В группу входили Даниил Хармс, Александр Введенский, Николай Заболоцкий, Константин Вагинов, Юрий Владимиров, Игорь Бахтерев, Дойвбер Левин.
ОБЭРИУты декларировали отказ от традиционных форм искусства, необходимость обновления методов изображения действительности, культивировали гротеск, алогизм, поэтику абсурда(Из "Википедии").
  Вслед за Ерёменко этими приёмами в поэзии стали пользоваться(и пользуются до сих пор) Тимур Кибиров, Игорь Иртеньев и некоторые другие менее известные поэты.
  Для того, чтобы это делать, поэту необходимо знать огромное количество стихотворений поэтов предыдущих столетий, а это весьма и весьма непростое дело.
  Ерёменко всё это знал и мастерски применял в своём творчестве.   
  Ерёменко, его поэзия, были настолько любимы поэтами-современниками, что они придумали и издали удивительную книгу: "А я вам – про Ерёму": Собрание стихотворений к 60-летию А.В. Ерёменко. — М.: Воймега, 2010. (В книге представлены стихи 49 актуальных поэтов «про Ерёму», стихи с посвящениями А. Е. и эпиграфами из него, пародии). Мне не удалось найти эту книгу, но я не теряю надежду. Насколько я знаю, такое "подношение поэту" - уникально.
  О поэзии Ерёменко целую монографию написала доктор филологических наук Ирина Сурат - "Неправильное слово"("Новый мир", № 8,2013 - можно найти на сайте "Журнальный зал"). Ирина Сурат - известный исследователь русской поэзии, автор книг "Мандельштам и Пушкин", "О Пушкине и пушкинистах". Серьёзный литературовед. Так и хочется сказать - автор книги "Пушкин и Ерёменко". Может, когда-то такая книга и будет, как знать, - ведь поэзии Ерёменко посвящено очень много статей, её изучают со всех строн филологи, потому что она интересна, необычна. Его поэзия - большое явление в русской литературе. 
  Вячеслав Николаевич Курицын (10 апреля 1965, Новосибирск) — российский филолог и литературный критик, журналист, писатель, поэт, академик Российской академии современной литературы написал объёмные "Комментарии к стихам Александра Ерёменко", детальнейшим образом изучив стихи автора и дал читателям возможность понять, насколько глубока поэзия Ерёменко(эти "Комментарии" есть в Интернете).
Из них видно, насколько хорошо Ерёменко знал литературу и не только её - он был очень образованным человеком. Кстати, есть и комментарии к знаменитой книге Венички Ерофеева "Москва-Петушки" - в издании, которое мне удалось купить в своё время, они занимают значительно большую часть, нежели сам текст произведения, это открывает читателям, что книга не о русской пьянке, как некоторым кажется, а глубоко философское произведение и что для того чтобы понять его, нужно очень много знать и понимать(как сам автор)- не напрасно Веничка назвал свою книгу "опера"(как "Мёртвые души"). Фрагмент из стихотворения Ерёменко "Я добрый, красивый, хороший..." не просто слова - это реальность, отображающая то, насколько автор был всеведущим человеком:
                Решительный, выбритый, быстрый,
                собравший все нервы в комок,
                я мог бы работать министром,
                командовать крейсером мог.

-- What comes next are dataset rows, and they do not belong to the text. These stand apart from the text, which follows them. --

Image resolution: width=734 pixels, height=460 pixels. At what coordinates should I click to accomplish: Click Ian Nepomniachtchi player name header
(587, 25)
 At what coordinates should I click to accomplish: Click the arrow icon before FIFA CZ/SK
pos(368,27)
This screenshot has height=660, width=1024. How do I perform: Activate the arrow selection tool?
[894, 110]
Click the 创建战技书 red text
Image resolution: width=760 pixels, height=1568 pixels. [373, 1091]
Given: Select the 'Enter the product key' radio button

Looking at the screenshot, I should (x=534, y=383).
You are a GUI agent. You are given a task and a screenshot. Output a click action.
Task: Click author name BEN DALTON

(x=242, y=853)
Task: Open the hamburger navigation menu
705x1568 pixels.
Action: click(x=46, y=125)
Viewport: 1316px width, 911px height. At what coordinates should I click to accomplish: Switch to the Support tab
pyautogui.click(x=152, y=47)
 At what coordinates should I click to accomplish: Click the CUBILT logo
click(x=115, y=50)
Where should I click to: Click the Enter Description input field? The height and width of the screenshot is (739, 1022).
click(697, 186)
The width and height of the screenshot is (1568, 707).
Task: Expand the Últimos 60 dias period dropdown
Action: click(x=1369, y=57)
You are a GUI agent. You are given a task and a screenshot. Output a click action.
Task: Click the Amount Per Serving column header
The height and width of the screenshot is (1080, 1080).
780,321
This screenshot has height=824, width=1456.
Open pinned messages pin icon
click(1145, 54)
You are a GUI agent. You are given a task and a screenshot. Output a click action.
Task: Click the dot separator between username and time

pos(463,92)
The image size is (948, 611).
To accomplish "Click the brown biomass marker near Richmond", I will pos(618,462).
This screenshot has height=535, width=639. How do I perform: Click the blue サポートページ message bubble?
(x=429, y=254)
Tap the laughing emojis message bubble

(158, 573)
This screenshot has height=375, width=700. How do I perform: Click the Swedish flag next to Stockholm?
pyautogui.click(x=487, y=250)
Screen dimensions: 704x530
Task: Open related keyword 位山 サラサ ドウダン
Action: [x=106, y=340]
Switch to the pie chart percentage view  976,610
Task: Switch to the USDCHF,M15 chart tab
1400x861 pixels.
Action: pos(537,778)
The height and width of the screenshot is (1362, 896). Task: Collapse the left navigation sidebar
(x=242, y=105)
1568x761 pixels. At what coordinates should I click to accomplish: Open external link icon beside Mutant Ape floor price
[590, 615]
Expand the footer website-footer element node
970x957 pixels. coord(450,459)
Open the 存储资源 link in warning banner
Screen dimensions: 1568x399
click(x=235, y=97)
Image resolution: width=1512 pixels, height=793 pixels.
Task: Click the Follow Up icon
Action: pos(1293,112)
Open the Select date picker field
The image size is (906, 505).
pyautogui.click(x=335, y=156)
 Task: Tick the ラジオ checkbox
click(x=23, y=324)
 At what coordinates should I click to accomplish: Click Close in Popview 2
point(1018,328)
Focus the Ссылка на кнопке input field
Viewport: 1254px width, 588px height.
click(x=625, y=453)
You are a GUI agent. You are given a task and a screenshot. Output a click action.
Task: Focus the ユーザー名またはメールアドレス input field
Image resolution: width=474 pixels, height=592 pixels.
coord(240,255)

                Я вам называю примеры:
                я делать умею аборт,
                читаю на память Гомера
                и дважды сажал самолет.

  На одном из своих выступлений Ерёменко сказал, что он прихвастнул, когда сказал, что дважды сажал самолёт - "только один раз мне пришлось это делать", сказал он.
  Такие они, русские писатели. Хотелось бы, чтобы читатели доросли до них.
  Имитировать (стилизовать) стихи поэтов довольно легко - достаточно в течение двух-трёх недель каждый день читать помногу их стихи и "польются" новые стихи в стиле Некрасова или Маяковского, Шершеневича или Гумилёва, других поэтов,  стилизовать "под Ерёменко" можно но... нельзя: его парадоксальное мышление невозможно отобразить в стихах, нужно иметь его голову. Многие фразы из его стихов запоминаются сразу и навсегда - можно даже создать книжечку, состоящую из его эпитетов, афоризмов, впрочем, вряд ли нужно, - те, кто любят его поэзию, знают их и так!
  В 2002 году он получил премию Бориса Пастернака. Хорошо, что отметили!
  Последние годы он ничего не писал, болел раком горла, но постоянно курил, он просто не мог уже ничего делать. Он жил на Патриарших прудах в комнатке в 7 квадратных метров(!!!) - так государство "ценит" своих лучших поэтов!
  Вспомним, что Рембо писал стихи всего 8 лет, бросил писать в возрасте 24-х лет, умер, когда ему было 37(роковая цифра для многих мужчин - "С меня при цифре 37 в момент слетает хмель" - пел Высоцкий).
  Великий Россини бросил писать музыку в возрасте 37 лет, а прожил 76.
  Знаменитый Сэлинджер написал один том и стал классиком мировой литературы.
  Ерёменко написал всё, что нужно было написать, и оставил нам, его благодарным почитателям, свои чудо-стихи.
   Наиболее полное собрание его сочинений вышло в издательстве книжного магазина «Фаланстер» в 2013 году под названием «Матрос котёнка не обидит».
  Александр Ерёменко умер в Москве совсем недавно - 20 июня 2021 года.
Я был в некой растерянности, когда подбирал стихи Ерёменко для этого эссе, - очень много любимых стихов. И, всё же, вот некоторые из них:

     # # #
"Я памятник себе..."

Я добрый, красивый, хороший
и мудрый, как будто змея.
Я женщину в небо подбросил -
и женщина стала моя.

Когда я с бутылкой "Массандры"
иду через весь ресторан,
весь пьян, как воздушный десантник,
и ловок, как горный баран,

все пальцами тычут мне в спину,
и шепот вдогонку летит:
он женщину в небо подкинул,
и женщина в небе висит...

Мне в этом не стыдно признаться:
когда я вхожу, все встают
и лезут ко мне обниматься,
целуют и деньги дают.

Все сразу становятся рады
и словно немножко пьяны,
когда я читаю с эстрады
свои репортажи с войны,

и дело до драки доходит,
когда через несколько лет
меня вспоминают в народе
и спорят, как я был одет.

Решительный, выбритый, быстрый,
собравший все нервы в комок,
я мог бы работать министром,
командовать крейсером мог.

Я вам называю примеры:
я делать умею аборт,
читаю на память Гомера
и дважды сажал самолет.

В одном я виновен, но сразу
открыто о том говорю:
я в космосе не был ни разу,
и то потому, что курю...

Конечно, хотел бы я вечно
работать, учиться и жить
во славу потомков беспечных
назло всем детекторам лжи,

чтоб каждый, восстав из рутины,
сумел бы сказать, как и я:
я женщину в небо подкинул-
и женщина стала моя!

      
# # #

Горизонтальная страна.
Определительные мимо.
Здесь вечно несоизмеримы
диагональ
и сторона.

У дома сад.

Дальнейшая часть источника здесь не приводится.